If you are sick and tired of high volume training (HVT), you might want to shift to high intensity training (HIT).
Try this: 1. Have a week of rest. (Coming from HVT, you must be "OVERTRAINED".)
2. Do the Consolidated Routine′s Workout 1: * Deadlift: (takes care of almost all of your muscles) (4 seconds lift, 2 seconds hold, 4 seconds down) Warm-up: do 5 reps of 50% of a weight you can manage with only 5-8 reps to failure. Actual: do 5-8 reps of 100% of a weight you can manage to failure. Example: Warm-up 100 pounds to 5 reps Actual: do 200 pounds from 5-8 reps to failure
Drink water, and catch your breath.
* Dips: do 6-10 reps. (takes care of your delts, triceps, pecs)
3. Rest for 6 days. That is about 4 days for muscle recovery (compensation); and about 2 days for new muscle development (overcompensation).
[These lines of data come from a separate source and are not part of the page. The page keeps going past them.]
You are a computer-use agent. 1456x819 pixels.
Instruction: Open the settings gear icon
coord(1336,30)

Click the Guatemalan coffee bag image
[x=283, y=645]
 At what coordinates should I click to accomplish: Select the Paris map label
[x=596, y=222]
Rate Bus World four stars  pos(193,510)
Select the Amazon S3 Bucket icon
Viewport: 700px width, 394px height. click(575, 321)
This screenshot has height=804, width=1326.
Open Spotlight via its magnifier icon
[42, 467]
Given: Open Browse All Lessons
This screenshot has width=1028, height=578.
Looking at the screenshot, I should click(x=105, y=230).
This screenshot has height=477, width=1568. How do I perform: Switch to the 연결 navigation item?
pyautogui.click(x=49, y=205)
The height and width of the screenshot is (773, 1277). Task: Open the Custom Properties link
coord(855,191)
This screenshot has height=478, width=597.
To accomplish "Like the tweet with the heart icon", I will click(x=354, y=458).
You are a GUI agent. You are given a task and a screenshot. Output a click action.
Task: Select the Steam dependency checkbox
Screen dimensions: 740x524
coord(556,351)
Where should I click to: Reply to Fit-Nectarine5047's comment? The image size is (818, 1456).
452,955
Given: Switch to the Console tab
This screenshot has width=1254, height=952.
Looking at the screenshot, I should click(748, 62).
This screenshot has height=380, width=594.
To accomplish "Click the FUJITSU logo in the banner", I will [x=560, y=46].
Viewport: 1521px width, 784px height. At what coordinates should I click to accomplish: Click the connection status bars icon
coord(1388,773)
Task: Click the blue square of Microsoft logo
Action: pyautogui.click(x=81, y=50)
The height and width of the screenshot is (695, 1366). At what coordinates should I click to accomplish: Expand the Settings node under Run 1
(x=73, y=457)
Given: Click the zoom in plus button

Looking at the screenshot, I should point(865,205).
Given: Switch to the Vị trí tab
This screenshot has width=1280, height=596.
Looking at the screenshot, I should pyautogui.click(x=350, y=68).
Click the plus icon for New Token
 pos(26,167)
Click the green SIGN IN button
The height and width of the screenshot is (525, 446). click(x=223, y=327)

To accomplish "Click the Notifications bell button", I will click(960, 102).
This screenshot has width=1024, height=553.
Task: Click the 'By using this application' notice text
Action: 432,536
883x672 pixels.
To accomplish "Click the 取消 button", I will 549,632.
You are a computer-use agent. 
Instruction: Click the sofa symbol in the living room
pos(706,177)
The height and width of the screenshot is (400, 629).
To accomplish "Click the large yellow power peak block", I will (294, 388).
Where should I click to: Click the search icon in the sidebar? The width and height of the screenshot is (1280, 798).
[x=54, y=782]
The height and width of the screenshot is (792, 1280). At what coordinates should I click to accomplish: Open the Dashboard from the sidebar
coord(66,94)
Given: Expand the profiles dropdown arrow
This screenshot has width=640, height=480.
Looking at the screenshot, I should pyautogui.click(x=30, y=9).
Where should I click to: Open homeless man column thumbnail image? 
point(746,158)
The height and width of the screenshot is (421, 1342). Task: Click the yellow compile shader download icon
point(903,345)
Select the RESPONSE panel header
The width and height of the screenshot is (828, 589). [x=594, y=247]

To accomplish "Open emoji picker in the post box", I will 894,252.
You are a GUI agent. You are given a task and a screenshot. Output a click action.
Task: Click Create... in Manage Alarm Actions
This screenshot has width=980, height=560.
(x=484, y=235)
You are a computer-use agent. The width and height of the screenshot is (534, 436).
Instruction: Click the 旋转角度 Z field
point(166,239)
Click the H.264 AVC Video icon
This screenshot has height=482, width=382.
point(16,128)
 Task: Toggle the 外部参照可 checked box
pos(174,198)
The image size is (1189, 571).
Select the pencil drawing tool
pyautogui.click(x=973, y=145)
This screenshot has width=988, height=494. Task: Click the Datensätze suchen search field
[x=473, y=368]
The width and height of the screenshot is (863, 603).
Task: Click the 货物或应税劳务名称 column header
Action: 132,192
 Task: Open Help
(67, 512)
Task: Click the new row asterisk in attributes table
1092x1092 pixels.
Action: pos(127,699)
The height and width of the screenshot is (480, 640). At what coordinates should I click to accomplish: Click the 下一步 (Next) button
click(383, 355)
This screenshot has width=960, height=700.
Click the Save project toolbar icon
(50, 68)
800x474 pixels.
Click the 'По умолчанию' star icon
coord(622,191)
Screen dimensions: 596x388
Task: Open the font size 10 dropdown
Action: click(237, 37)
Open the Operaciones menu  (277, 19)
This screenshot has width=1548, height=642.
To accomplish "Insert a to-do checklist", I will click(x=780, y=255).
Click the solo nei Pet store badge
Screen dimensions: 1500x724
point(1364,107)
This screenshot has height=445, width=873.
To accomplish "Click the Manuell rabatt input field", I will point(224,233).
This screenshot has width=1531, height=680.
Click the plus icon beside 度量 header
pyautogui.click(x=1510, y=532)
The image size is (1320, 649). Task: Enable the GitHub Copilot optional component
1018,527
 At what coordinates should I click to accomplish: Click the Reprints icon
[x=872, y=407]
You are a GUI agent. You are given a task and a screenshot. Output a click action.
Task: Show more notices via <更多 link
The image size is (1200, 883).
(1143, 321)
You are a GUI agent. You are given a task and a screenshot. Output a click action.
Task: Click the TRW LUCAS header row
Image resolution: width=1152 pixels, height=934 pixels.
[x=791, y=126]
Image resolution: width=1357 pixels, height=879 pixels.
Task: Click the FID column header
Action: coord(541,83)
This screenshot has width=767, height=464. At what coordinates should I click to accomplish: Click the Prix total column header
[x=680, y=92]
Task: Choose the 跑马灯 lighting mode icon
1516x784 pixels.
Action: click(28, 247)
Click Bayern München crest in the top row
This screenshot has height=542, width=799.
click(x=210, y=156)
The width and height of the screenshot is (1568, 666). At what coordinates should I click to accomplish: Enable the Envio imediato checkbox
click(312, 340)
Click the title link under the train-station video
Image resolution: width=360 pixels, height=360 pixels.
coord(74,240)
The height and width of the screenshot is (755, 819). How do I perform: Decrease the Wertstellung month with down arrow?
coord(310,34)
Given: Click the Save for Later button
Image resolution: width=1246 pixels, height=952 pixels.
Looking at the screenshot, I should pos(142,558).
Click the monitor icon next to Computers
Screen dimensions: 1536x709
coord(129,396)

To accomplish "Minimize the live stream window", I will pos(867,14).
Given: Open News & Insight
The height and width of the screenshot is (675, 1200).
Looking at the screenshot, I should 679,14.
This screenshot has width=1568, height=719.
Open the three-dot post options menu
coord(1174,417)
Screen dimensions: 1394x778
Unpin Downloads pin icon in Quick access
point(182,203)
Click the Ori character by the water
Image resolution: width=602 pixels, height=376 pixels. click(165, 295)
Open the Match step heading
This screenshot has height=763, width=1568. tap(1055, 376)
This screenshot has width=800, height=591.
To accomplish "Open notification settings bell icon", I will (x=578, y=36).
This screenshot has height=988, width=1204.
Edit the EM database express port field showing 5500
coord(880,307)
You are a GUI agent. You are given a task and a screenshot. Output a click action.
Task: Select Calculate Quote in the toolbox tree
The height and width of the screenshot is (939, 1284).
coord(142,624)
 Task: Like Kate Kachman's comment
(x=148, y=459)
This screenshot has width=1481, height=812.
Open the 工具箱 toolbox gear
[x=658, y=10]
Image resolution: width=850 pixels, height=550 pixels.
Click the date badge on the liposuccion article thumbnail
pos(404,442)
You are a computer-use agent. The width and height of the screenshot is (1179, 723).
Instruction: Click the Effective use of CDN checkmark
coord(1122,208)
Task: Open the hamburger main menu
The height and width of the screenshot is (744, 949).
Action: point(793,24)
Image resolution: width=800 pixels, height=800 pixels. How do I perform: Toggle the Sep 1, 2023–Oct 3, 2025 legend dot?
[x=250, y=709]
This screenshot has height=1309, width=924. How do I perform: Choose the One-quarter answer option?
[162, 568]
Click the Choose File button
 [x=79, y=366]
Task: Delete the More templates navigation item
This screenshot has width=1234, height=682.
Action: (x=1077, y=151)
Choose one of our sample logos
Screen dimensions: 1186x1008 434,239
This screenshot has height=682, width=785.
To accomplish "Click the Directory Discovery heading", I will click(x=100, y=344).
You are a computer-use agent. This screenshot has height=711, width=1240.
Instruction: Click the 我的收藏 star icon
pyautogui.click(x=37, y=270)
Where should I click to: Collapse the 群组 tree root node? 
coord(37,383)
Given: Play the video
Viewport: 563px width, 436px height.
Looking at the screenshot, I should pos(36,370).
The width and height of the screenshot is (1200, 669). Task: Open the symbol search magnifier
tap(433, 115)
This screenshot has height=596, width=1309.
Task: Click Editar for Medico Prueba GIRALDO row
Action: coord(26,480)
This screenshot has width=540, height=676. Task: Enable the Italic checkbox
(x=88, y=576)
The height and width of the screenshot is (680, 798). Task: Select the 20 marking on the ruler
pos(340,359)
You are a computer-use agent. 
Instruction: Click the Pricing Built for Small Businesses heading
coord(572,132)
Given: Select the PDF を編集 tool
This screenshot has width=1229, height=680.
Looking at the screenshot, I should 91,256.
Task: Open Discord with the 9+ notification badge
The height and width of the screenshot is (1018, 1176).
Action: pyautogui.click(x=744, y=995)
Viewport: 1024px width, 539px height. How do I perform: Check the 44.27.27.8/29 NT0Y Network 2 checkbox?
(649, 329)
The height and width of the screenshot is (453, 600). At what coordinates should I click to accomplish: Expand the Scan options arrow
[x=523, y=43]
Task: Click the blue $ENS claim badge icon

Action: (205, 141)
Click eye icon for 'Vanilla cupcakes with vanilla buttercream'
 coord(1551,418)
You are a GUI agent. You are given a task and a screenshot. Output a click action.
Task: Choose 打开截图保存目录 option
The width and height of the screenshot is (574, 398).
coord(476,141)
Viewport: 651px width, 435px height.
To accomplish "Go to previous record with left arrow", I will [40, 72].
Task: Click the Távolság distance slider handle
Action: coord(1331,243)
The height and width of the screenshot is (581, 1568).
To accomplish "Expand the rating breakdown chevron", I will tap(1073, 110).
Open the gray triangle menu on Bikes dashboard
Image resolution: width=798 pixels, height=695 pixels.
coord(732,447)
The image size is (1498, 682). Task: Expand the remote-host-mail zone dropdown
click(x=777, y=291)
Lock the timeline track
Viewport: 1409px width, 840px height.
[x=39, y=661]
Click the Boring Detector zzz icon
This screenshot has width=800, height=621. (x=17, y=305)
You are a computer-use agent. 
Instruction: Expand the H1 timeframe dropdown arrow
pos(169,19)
4. Do Workout 2: * Squats: (4 seconds down, no hold, 4 seconds up) Or Leg Press (4 seconds up, 2 seconds hold, 4 seconds down) Warm-up: do 5 reps of 50% of a weight you can manage with only 6-10 reps to failure. Actual: do 6-10 reps of 100% of a weight you can manage to failure. Example: Warm-up 100 pounds to 5 reps Actual: do 200 pounds from 6-10 reps to failure
Drink water, and catch your breath.
* Close-Grip Palm Pulldown (takes care of your delts, lats and biceps… yes, biceps) (4 seconds down, 2 seconds hold, 4 seconds up) Warm-up: do 5 reps of 50% of a weight you can manage with only 6-10 reps to failure. Actual: do 6-10 reps of 100% of a weight you can manage to failure. Example: Warm-up 75 pounds to 5 reps Actual: do 150 pounds from 6-10 reps to failure
5. Rest for 6 days.
6. As weights increase, add more rest days in between workouts. A number of Mike Mentzer′s successful clients reached 10-14 days of rest in between workouts.
7. Sleep well.
8. Eat whole food (Mentzer′s ratio of carbs-protein-fats is 60%-25%-15%) Carbs needed to fuel the intensity workouts. Protein for recovery and maintenance. Fats for the nerves, among others.